Et des politiques, il y en avait sur l’estrade, comme Karine Berger, économiste et membre du Parti Socialiste. Sa tentative de convaincre l’auditoire que les dirigeants politiques avaient encore le pouvoir et que les économistes n’avaient pas autant d’influence qu’on voulait bien leur accorder, ne convainquit pas grand monde. En revanche, son analyse de la situation fut beaucoup plus pertinente lorsqu’ elle fit remarquer que, autant les économistes de gauche se revendiquent ouvertement de gauche, autant  ceux de droite ne s’affichent pas comme tel. Or, si l’on considère comme rappelé plus haut, que les opinions des économistes influencent largement leurs choix, il est indispensable de savoir en toute transparence, dans quel cadre ils s’expriment. A plus forte raison si l’on considère, avec Liêm Hoang-Ngoc (on se demande ce qu’un type comme lui fait encore au Parti Socialiste), que le débat économique est la poursuite du débat politique.
Le dernier à s’exprimer fut Jacques Généreux, conseiller économique du Front de gauche. Relativisant la notion de pensée unique, il préfère parler d’hégémonie intellectuelle et souligne que face à la bêtise ambiante qui caractérise notre époque, il est indispensable de faire renaitre une pensée critique. Reconnaissant que personne n’est indépendant, il fait appel à l’honnêteté intellectuelle qui devrait permettre de résoudre une problématique qui, selon lui,  se pose aussi bien pour les journalistes, par exemple, que pour les économistes. Mais cela passe par la fin de l’ostracisme subit par les économistes engagés politiquement. C’est ainsi que Généreux dénonce le fait que, sous prétexte qu’il est un militant politique, les Economistes Atterrés (dignement représentés par Orléan) lui refusent  le droit de s’exprimer ou que, toujours pour les mêmes raisons selon lui, les critiques littéraires d’Alternatives Economiques de ses ouvrages soient devenues beaucoup plus mauvaises. Piqué au vif, Chavagneux lui rétorqua que son journal continuerait à dire qu’il écrit des conneries quand ils pensent que c’est le cas.   

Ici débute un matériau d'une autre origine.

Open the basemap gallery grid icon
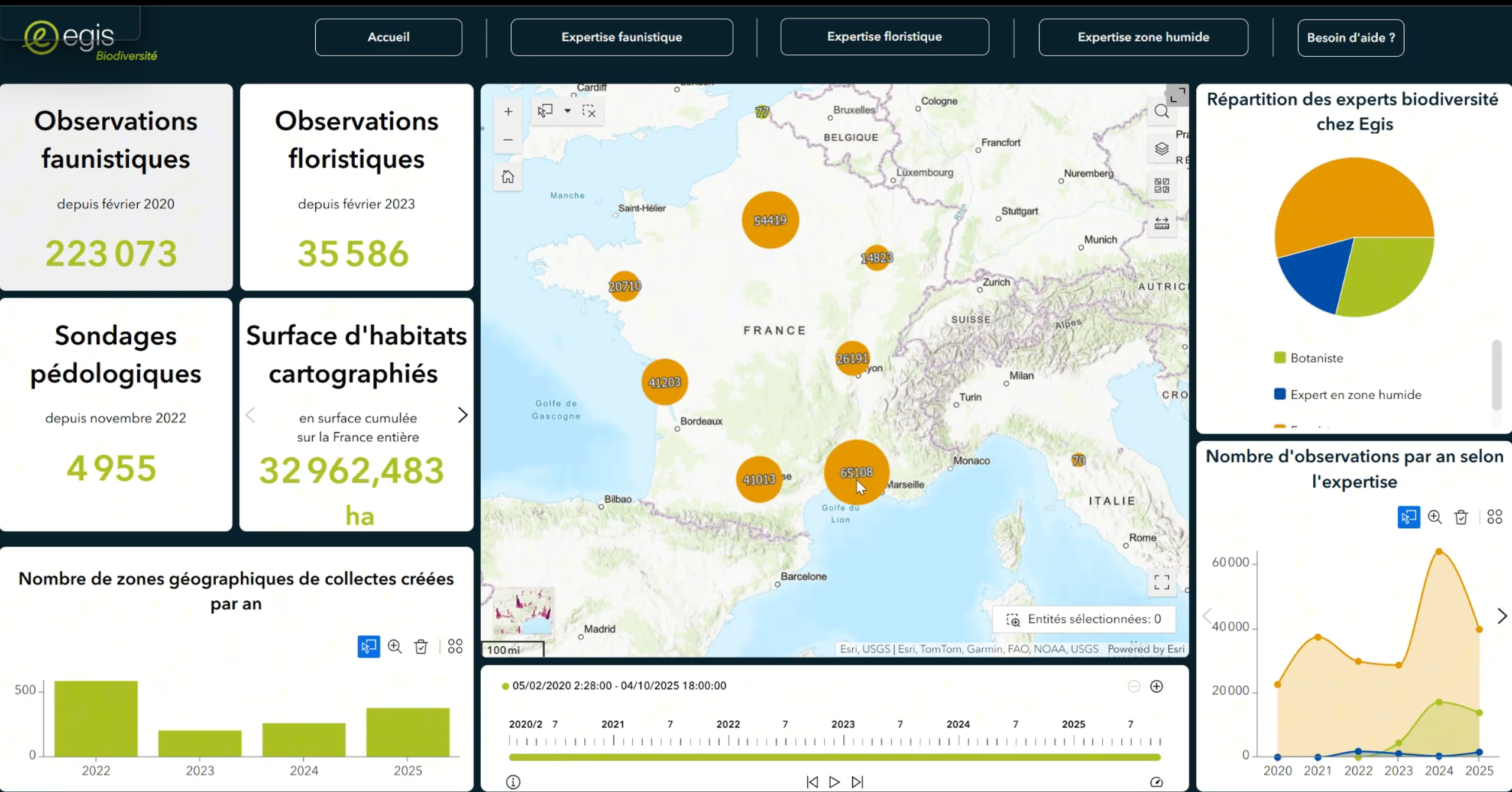Image resolution: width=1512 pixels, height=792 pixels. (x=1161, y=186)
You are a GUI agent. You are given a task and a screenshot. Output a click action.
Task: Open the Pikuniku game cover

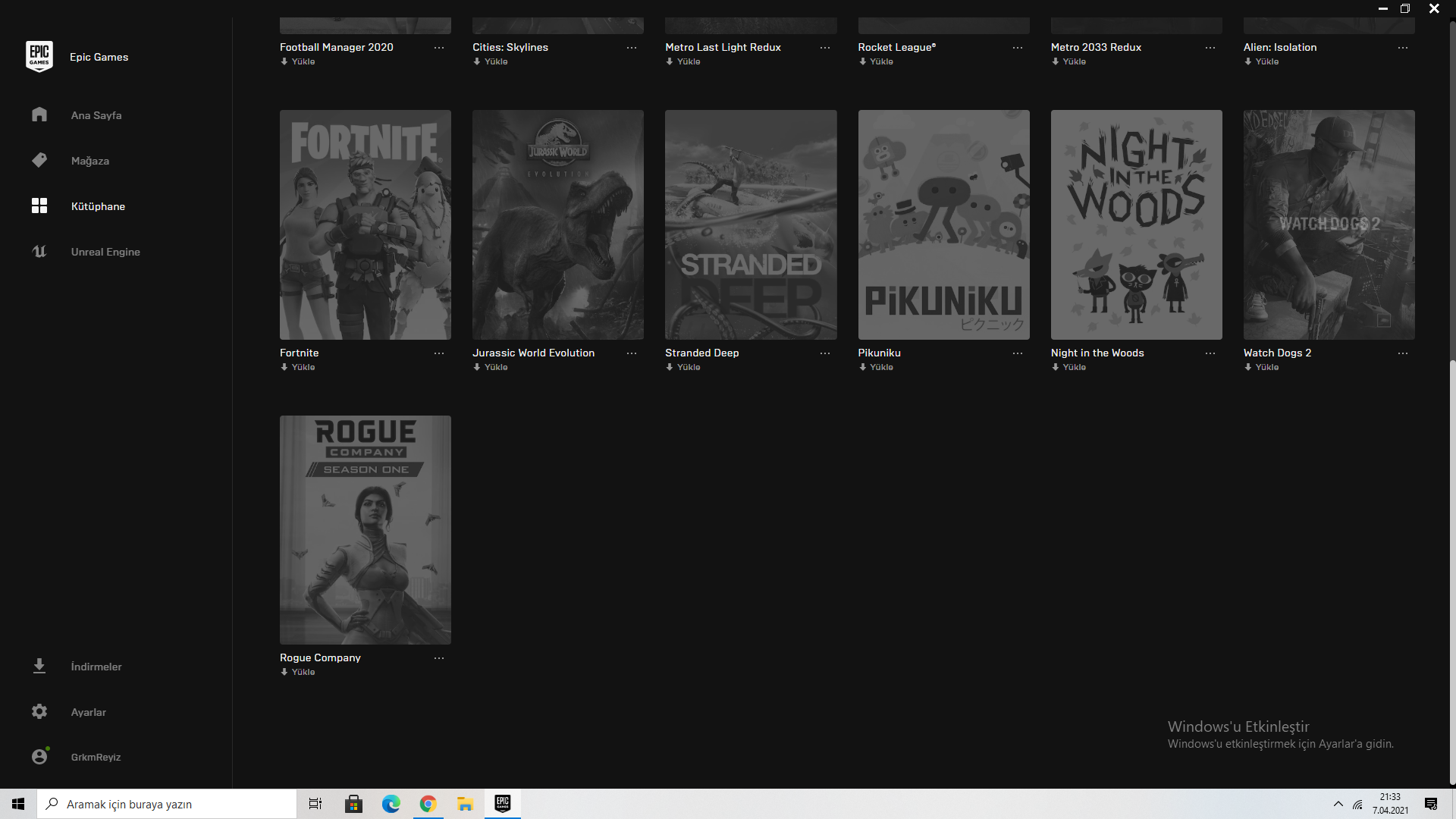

La solution au problème de la mainmise de la finance sur la pensée économique passe donc par plus de transparence dans les motivations profondes de ceux qui s’expriment, puisque ces motivations permettent en partie d’expliquer certains choix et certaines orientations. Le propos de Samuelson et Nordhaus reste plus que jamais d’actualité : « En économie, ce que les gens voient dépend des lunettes théoriques qu’ils portent. » Et le choix de ces lunettes dépend d’opinions politiques et d’intérêts économiques bien compris. Ils doivent être clairement affichés.